|
(Continued)
Domestic Tobacco
Philip Morris USA (PM USA) met its targets for market share and operating companies income growth in an environment that remained fiercely competitive.
Net revenues increased 1.9% to $18.5 billion, while operating companies income of $4.8 billion was up 5.0% versus 2005, but up 4.4% absent the net effect of spending incurred to oppose various excise tax ballot initiatives in 2006 and the 2005 Boeken charge.
Marlboro continued to drive PM USA's performance, reaching a record retail market share of 40.5%, up 0.5 points versus 2005. The brand's growth was due largely to the strong performance of Marlboro Menthol, which remained one of the fastest-growing premium brand families in the menthol segment. In addition, in March 2007, PM USA introduced Marlboro Smooth at retail, a new menthol product that we believe will extend PM USA's leadership in the premium category.

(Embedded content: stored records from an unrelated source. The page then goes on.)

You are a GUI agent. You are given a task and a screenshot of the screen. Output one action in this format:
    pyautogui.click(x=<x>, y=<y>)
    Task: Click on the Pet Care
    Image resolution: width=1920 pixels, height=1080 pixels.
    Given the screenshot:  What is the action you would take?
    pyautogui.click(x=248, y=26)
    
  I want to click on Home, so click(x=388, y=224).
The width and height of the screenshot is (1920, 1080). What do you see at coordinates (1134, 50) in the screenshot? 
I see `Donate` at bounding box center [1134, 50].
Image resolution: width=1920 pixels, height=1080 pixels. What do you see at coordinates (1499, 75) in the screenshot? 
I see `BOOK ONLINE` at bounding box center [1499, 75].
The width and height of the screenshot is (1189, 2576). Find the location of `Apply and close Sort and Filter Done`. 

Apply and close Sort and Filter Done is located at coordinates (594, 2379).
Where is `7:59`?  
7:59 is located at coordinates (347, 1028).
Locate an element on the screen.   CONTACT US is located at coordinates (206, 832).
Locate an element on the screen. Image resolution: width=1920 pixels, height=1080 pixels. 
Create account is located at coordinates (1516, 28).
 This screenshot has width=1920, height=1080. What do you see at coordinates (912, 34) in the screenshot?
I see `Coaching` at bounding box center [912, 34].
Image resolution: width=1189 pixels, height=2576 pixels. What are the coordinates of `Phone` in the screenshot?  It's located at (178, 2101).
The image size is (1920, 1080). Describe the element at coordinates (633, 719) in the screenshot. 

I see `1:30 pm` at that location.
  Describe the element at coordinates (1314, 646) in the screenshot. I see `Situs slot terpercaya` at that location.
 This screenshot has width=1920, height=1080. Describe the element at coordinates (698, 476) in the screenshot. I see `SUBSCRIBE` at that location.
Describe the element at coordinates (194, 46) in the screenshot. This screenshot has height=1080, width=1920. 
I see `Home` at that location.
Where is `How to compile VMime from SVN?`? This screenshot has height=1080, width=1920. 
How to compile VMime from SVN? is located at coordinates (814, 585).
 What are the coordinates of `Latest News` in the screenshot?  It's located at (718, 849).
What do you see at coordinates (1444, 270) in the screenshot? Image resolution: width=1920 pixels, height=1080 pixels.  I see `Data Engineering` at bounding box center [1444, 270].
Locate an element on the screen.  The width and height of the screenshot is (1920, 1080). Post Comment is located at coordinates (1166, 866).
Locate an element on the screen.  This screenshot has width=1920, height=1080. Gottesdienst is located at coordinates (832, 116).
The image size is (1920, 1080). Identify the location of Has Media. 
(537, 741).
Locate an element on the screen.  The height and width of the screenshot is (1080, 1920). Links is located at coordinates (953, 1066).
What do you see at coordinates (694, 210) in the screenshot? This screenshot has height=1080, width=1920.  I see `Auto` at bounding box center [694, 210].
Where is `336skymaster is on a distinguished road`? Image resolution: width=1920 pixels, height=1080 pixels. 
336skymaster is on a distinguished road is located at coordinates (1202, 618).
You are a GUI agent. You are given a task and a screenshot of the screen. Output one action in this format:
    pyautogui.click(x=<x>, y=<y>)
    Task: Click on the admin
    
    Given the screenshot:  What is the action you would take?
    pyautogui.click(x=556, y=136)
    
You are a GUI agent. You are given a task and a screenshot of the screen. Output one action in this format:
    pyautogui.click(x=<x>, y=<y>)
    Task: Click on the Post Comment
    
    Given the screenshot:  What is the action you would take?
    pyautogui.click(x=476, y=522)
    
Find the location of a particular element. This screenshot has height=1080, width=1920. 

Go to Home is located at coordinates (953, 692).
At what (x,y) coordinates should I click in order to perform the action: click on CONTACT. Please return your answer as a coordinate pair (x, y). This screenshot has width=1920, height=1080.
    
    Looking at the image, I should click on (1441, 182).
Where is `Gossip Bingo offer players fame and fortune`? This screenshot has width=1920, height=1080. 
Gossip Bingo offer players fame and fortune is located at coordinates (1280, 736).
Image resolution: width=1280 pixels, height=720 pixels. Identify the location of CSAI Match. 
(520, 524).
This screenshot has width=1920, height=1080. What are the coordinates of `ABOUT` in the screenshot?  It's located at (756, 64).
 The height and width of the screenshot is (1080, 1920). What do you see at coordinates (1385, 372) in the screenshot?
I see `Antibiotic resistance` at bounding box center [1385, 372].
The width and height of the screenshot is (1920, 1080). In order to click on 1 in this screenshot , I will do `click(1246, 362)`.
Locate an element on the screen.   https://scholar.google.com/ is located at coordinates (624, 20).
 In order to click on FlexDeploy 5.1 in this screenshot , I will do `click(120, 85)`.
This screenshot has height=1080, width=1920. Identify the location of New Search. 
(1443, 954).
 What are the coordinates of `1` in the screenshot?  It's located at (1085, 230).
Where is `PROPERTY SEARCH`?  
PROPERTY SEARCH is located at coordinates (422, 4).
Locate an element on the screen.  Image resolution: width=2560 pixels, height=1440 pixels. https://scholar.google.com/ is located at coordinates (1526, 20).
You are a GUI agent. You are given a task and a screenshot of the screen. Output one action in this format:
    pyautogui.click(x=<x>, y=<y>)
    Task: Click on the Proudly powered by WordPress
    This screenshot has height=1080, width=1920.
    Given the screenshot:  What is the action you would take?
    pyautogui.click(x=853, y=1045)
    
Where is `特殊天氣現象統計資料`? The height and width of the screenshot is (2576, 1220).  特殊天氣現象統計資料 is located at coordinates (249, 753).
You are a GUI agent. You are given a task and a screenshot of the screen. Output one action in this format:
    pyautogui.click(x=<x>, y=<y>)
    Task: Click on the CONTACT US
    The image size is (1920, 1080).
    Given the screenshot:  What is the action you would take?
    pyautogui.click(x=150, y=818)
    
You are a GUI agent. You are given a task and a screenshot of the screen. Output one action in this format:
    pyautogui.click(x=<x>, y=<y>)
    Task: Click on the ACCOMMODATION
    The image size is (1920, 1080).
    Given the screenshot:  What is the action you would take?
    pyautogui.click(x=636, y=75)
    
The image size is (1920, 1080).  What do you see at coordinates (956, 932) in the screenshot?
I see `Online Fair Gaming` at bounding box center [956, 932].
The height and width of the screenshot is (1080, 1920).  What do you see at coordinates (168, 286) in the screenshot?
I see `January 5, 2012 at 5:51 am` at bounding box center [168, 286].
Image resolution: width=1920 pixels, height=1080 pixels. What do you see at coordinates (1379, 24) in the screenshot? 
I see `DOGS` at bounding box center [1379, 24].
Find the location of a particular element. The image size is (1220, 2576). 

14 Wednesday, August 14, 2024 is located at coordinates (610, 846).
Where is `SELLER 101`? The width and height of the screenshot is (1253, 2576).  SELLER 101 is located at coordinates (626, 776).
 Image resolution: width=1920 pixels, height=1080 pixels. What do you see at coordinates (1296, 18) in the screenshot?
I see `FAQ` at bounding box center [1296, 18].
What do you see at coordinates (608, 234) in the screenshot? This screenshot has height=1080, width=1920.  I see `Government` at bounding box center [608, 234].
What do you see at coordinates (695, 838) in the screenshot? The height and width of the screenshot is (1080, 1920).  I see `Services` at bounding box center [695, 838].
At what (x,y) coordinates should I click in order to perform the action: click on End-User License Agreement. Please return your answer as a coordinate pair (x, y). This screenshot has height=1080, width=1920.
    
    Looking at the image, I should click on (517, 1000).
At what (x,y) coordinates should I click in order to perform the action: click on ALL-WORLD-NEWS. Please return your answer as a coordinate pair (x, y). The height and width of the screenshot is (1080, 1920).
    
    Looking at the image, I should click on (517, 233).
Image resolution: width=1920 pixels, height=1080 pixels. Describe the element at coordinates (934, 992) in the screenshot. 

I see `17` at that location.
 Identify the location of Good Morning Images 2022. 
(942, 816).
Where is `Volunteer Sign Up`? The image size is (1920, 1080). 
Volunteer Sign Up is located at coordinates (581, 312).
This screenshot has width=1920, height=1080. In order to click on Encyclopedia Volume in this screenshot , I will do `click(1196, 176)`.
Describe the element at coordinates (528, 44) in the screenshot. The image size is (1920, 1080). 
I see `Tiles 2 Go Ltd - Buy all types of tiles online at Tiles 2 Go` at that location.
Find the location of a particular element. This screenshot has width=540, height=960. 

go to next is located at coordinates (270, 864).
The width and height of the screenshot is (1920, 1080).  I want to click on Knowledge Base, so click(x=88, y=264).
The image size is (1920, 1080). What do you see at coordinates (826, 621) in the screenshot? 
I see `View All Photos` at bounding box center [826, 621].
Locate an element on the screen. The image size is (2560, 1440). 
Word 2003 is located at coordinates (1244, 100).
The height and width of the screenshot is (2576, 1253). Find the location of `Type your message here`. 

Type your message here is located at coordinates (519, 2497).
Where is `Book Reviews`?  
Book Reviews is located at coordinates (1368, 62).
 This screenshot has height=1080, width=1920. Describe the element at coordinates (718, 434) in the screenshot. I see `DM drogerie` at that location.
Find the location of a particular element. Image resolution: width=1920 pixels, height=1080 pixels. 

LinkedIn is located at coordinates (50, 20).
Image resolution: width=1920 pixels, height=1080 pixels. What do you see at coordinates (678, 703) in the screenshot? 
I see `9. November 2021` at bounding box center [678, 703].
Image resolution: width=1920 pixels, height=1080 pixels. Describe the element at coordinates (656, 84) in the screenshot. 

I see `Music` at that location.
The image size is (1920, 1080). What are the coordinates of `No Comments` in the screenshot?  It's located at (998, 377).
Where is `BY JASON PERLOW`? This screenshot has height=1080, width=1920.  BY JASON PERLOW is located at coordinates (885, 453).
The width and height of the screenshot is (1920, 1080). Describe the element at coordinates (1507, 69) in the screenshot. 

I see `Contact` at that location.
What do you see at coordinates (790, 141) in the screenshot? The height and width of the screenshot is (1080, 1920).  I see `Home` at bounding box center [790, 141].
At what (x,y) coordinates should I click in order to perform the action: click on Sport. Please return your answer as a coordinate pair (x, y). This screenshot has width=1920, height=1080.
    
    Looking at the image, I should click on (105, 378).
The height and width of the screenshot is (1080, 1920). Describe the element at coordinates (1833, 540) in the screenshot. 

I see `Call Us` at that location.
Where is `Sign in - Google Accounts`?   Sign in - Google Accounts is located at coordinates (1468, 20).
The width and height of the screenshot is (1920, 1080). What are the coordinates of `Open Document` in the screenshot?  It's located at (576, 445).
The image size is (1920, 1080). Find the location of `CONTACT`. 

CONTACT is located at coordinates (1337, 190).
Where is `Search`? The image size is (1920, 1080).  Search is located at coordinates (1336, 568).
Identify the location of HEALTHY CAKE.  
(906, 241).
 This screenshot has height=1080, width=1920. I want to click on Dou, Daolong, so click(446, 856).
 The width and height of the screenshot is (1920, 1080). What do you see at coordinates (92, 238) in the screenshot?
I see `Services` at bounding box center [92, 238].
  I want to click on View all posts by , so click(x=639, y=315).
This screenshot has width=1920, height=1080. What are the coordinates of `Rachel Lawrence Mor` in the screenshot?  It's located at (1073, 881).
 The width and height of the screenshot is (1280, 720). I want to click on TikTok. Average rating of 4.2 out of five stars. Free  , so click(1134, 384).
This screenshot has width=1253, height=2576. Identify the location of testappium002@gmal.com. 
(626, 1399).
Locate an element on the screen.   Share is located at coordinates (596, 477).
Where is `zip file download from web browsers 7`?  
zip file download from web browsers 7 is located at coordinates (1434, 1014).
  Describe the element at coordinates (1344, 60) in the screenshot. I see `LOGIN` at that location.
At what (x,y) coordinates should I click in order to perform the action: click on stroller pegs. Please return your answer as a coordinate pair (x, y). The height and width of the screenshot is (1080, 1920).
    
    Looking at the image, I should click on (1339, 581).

2006 witnessed PM USA's first entry into the smokeless tobacco category with the test market launch of Taboka TobaccopaksTM; in July 2006. Other initiatives in both the adjacent smoking and smokeless categories are also being finalized for launch in 2007. There was continued progress on the state excise tax front. Indeed, legislation or ballot initiatives to increase taxes were considered in 27 states, but enacted in only six. The defeat of the ballot initiative in California that called for a tax increase of $2.60 per pack of cigarettes was particularly notable.
PM USA continues to be effectively and efficiently managed, and its 2006 results are clearly in line with its long-term objective of consistently balancing share and income growth, while meeting its ambitious societal alignment objectives.
International Tobacco
Philip Morris International (PMI) fared remarkably well in 2006, given the extremely challenging regulatory and competitive environment that prevailed in several key markets, most notably in Spain. PMI's share of the international cigarette market (excluding the U.S. and worldwide duty-free) increased by 0.4 share points to an estimated level of 15.4%.
Cigarette shipment volume increased a solid 3.4% versus 2005, fueled in large measure by Indonesia, as well as strong performances in France, Russia and Ukraine.
Operating companies income of $8.5 billion was up 8.1% over the previous year, benefiting from pricing, the Dominican Republic transaction and a $232 million benefit from acquisitions, partially offset by negative currency of $183 million.
PMI's income was significantly lower in Spain versus the previous year, reflecting its decision to drop prices in the face of a surging low-price segment. The resulting income erosion was aggravated by two tax increases and the implementation of a minimum excise tax at a level insufficient to narrow price gaps. This was corrected in early November 2006, when the government announced an increase in the minimum tax. Importantly, PMI's market share in Spain improved as 2006 unfolded, and PMI expects improved profitability in 2007.
PMI's share performance in 2006 was robust, especially when viewed within the context of the market dynamics that it faced. Indeed, Marlboro is enjoying renewed signs of vitality. For the first time in several years, worldwide in-market retail sales volume rose by an estimated 0.7% in 2006. This is a considerable achievement given the intense competition from discount brands, and is testament to the strength of Marlboro's brand equity.
Efforts to enhance PMI's innovation capability are being rewarded. Two very recent examples stand out, Marlboro Wides and Marlboro Filter Plus. We have high expectations for both line extensions, which are highlighted in the Business Review section of this report.
Importantly, PMI's business development efforts bore fruit during 2006. In the Dominican Republic, PMI restructured its minority investment in tobacco operations into a 100% ownership interest. In Pakistan, in early 2007, PMI entered into an agreement to acquire an additional 50.2% stake in Lakson Tobacco, which will bring its stake to approximately 90% upon completion, and commenced a tender offer for the remaining shares.
Developments in China have been slower than we originally hoped. It is clear that the international joint venture is the key to our future in China, and this will be a priority for 2007. PMI expects that this year, licensed production of Marlboro in China will begin and the joint venture will become fully operational.
Overall, PMI enters 2007 with positive momentum, improving trends in the key markets of Western Europe and a pipeline of new products and potential business development opportunities, such as the acquisition in Pakistan, to drive long-term growth.